>>>>

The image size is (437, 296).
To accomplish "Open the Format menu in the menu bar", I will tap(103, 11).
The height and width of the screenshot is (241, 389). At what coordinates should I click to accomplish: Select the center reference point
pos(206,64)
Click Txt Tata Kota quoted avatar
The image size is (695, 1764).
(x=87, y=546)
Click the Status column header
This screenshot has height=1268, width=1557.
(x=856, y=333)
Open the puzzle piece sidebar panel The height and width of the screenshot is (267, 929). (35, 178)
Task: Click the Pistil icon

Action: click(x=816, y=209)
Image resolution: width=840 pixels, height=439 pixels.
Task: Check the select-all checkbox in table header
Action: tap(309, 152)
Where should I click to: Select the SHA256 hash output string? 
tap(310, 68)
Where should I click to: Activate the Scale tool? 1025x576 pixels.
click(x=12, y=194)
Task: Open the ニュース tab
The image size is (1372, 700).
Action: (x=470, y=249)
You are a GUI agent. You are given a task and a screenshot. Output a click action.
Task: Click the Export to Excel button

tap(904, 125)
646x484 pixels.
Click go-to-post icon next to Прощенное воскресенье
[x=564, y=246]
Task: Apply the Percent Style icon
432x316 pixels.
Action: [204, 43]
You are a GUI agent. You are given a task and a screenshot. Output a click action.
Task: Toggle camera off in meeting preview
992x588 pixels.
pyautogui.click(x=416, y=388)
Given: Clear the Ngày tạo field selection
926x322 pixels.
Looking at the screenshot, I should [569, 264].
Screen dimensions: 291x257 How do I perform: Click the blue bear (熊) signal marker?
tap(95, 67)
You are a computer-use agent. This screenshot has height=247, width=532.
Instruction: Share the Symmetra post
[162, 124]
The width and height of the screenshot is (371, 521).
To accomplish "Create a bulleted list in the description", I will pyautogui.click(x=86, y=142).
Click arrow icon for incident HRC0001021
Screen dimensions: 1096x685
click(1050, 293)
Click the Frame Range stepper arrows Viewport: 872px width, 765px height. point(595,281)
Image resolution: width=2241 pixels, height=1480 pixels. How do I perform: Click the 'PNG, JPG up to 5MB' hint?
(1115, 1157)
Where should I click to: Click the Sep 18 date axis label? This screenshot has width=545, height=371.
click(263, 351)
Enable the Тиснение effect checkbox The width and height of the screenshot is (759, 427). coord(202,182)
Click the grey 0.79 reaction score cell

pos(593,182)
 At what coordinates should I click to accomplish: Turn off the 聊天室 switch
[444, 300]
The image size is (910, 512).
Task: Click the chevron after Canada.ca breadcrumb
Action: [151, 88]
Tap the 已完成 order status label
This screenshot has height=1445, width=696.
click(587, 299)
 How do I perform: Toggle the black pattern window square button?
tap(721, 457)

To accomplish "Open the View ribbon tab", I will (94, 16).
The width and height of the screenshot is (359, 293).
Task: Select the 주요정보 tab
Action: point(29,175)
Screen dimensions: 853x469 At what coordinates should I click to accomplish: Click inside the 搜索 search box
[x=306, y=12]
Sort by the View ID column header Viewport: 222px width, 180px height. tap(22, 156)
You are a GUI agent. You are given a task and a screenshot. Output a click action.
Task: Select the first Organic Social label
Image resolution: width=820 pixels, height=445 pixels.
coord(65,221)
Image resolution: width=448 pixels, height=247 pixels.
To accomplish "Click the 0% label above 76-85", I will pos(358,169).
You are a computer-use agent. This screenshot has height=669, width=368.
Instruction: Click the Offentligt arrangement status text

<<<<

(Set task) Can you give the listing above again with every "Instruction" replaced by "Goal" and nothing else changed?

(Reply to the task)
The image size is (437, 296).
To accomplish "Open the Format menu in the menu bar", I will tap(103, 11).
The height and width of the screenshot is (241, 389). At what coordinates should I click to accomplish: Select the center reference point
pos(206,64)
Click Txt Tata Kota quoted avatar
The image size is (695, 1764).
(x=87, y=546)
Click the Status column header
This screenshot has height=1268, width=1557.
(x=856, y=333)
Open the puzzle piece sidebar panel The height and width of the screenshot is (267, 929). (35, 178)
Task: Click the Pistil icon

Action: click(x=816, y=209)
Image resolution: width=840 pixels, height=439 pixels.
Task: Check the select-all checkbox in table header
Action: tap(309, 152)
Where should I click to: Select the SHA256 hash output string? 
tap(310, 68)
Where should I click to: Activate the Scale tool? 1025x576 pixels.
click(x=12, y=194)
Task: Open the ニュース tab
The image size is (1372, 700).
Action: (x=470, y=249)
You are a GUI agent. You are given a task and a screenshot. Output a click action.
Task: Click the Export to Excel button

tap(904, 125)
646x484 pixels.
Click go-to-post icon next to Прощенное воскресенье
[x=564, y=246]
Task: Apply the Percent Style icon
432x316 pixels.
Action: [204, 43]
You are a GUI agent. You are given a task and a screenshot. Output a click action.
Task: Toggle camera off in meeting preview
992x588 pixels.
pyautogui.click(x=416, y=388)
Given: Clear the Ngày tạo field selection
926x322 pixels.
Looking at the screenshot, I should [569, 264].
Screen dimensions: 291x257 How do I perform: Click the blue bear (熊) signal marker?
tap(95, 67)
You are a computer-use agent. This screenshot has height=247, width=532.
Goal: Share the Symmetra post
[162, 124]
The width and height of the screenshot is (371, 521).
To accomplish "Create a bulleted list in the description", I will pyautogui.click(x=86, y=142).
Click arrow icon for incident HRC0001021
Screen dimensions: 1096x685
click(1050, 293)
Click the Frame Range stepper arrows Viewport: 872px width, 765px height. point(595,281)
Image resolution: width=2241 pixels, height=1480 pixels. How do I perform: Click the 'PNG, JPG up to 5MB' hint?
(1115, 1157)
Where should I click to: Click the Sep 18 date axis label? This screenshot has width=545, height=371.
click(263, 351)
Enable the Тиснение effect checkbox The width and height of the screenshot is (759, 427). coord(202,182)
Click the grey 0.79 reaction score cell

pos(593,182)
 At what coordinates should I click to accomplish: Turn off the 聊天室 switch
[444, 300]
The image size is (910, 512).
Task: Click the chevron after Canada.ca breadcrumb
Action: [151, 88]
Tap the 已完成 order status label
This screenshot has height=1445, width=696.
click(587, 299)
 How do I perform: Toggle the black pattern window square button?
tap(721, 457)

To accomplish "Open the View ribbon tab", I will (94, 16).
The width and height of the screenshot is (359, 293).
Task: Select the 주요정보 tab
Action: point(29,175)
Screen dimensions: 853x469 At what coordinates should I click to accomplish: Click inside the 搜索 search box
[x=306, y=12]
Sort by the View ID column header Viewport: 222px width, 180px height. tap(22, 156)
You are a GUI agent. You are given a task and a screenshot. Output a click action.
Task: Select the first Organic Social label
Image resolution: width=820 pixels, height=445 pixels.
coord(65,221)
Image resolution: width=448 pixels, height=247 pixels.
To accomplish "Click the 0% label above 76-85", I will pos(358,169).
You are a computer-use agent. This screenshot has height=669, width=368.
Goal: Click the Offentligt arrangement status text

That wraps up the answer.